[START SOURCE PASSAGE]

Add the dimension of time to 3-D printing and open up huge new possibilities for materials design.

Amazing 4-D Printed Flowers That Change Shape In The Presence of Water

New hydrogel composites become orchid-like structures in the presence of water.

3-D printing allows you build something by successively layering a substance. 4-D printing adds another dimension: time. It's when you program a material so that it changes shape in reaction to a stimulus—say, water, air, heat, or an electromagnetic field.

The ability to give materials "memory" could open up all sorts of possibilities in the future. For example, we could set biomedicine devices to do certain things within the body. We could program pipes or valves to change shape underground. Or, Ikea might develop self-assembling furniture, so we don't have to go through the agony ourselves.

[END SOURCE PASSAGE]

• [EXERCISE TASK 1]: In the 4-D printing passage, what dimension does 4-D printing add to 3-D printing?
• [EXERCISE TASK 2]: Copy out the 4-D printing passage from the words "3-D printing allows" through "the agony ourselves.", substituting "trigger" for "stimulus".
The data is unrelated to the 4-D printing passage.

[START RECORDED INFORMATION]

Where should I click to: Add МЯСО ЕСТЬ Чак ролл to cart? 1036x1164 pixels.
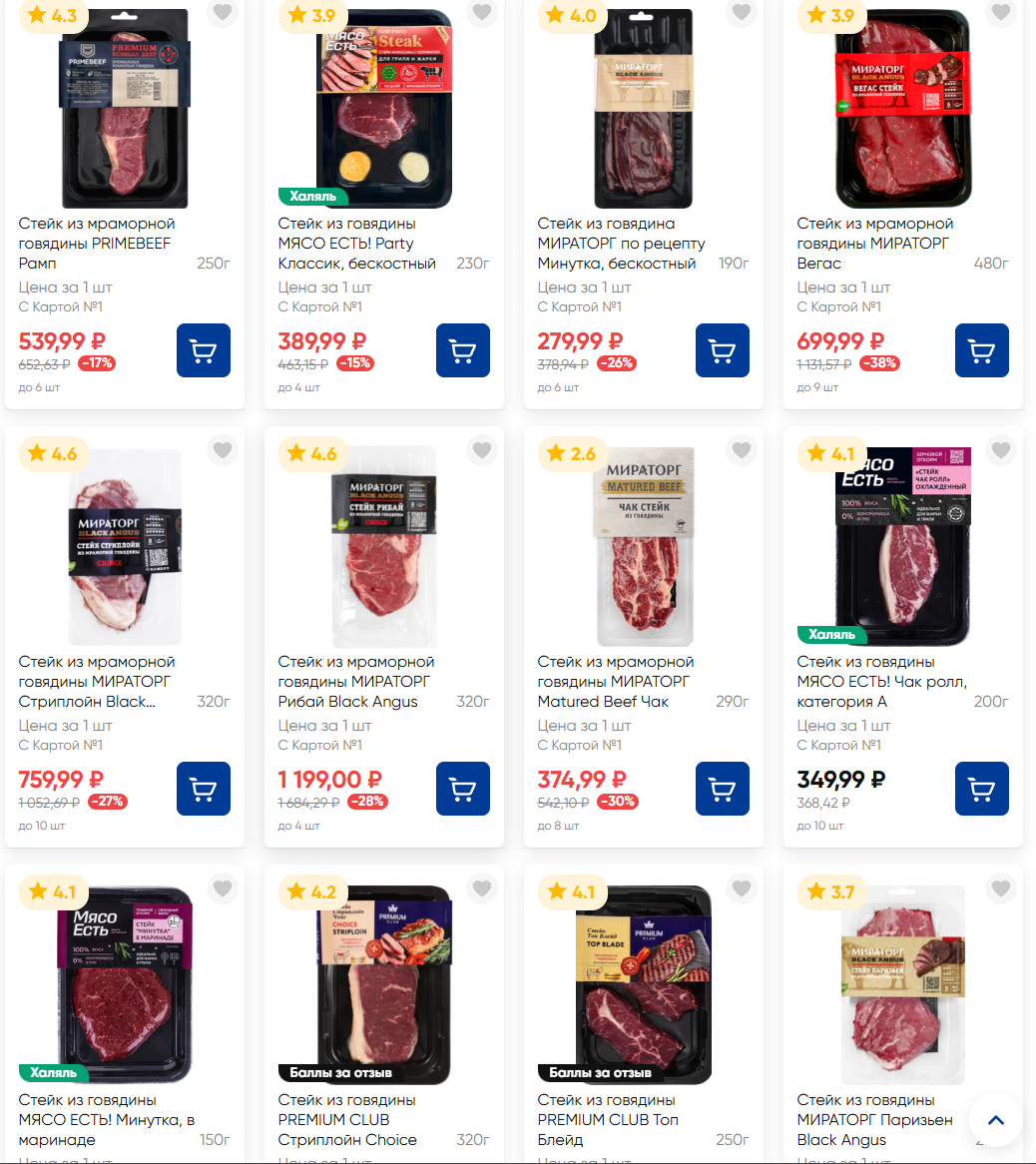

[END RECORDED INFORMATION]

• [RESULT 1]: Time.

• [RESULT 2]:
3-D printing allows you build something by successively layering a substance. 4-D printing adds another dimension: time. It's when you program a material so that it changes shape in reaction to a trigger—say, water, air, heat, or an electromagnetic field.

The ability to give materials "memory" could open up all sorts of possibilities in the future. For example, we could set biomedicine devices to do certain things within the body. We could program pipes or valves to change shape underground. Or, Ikea might develop self-assembling furniture, so we don't have to go through the agony ourselves.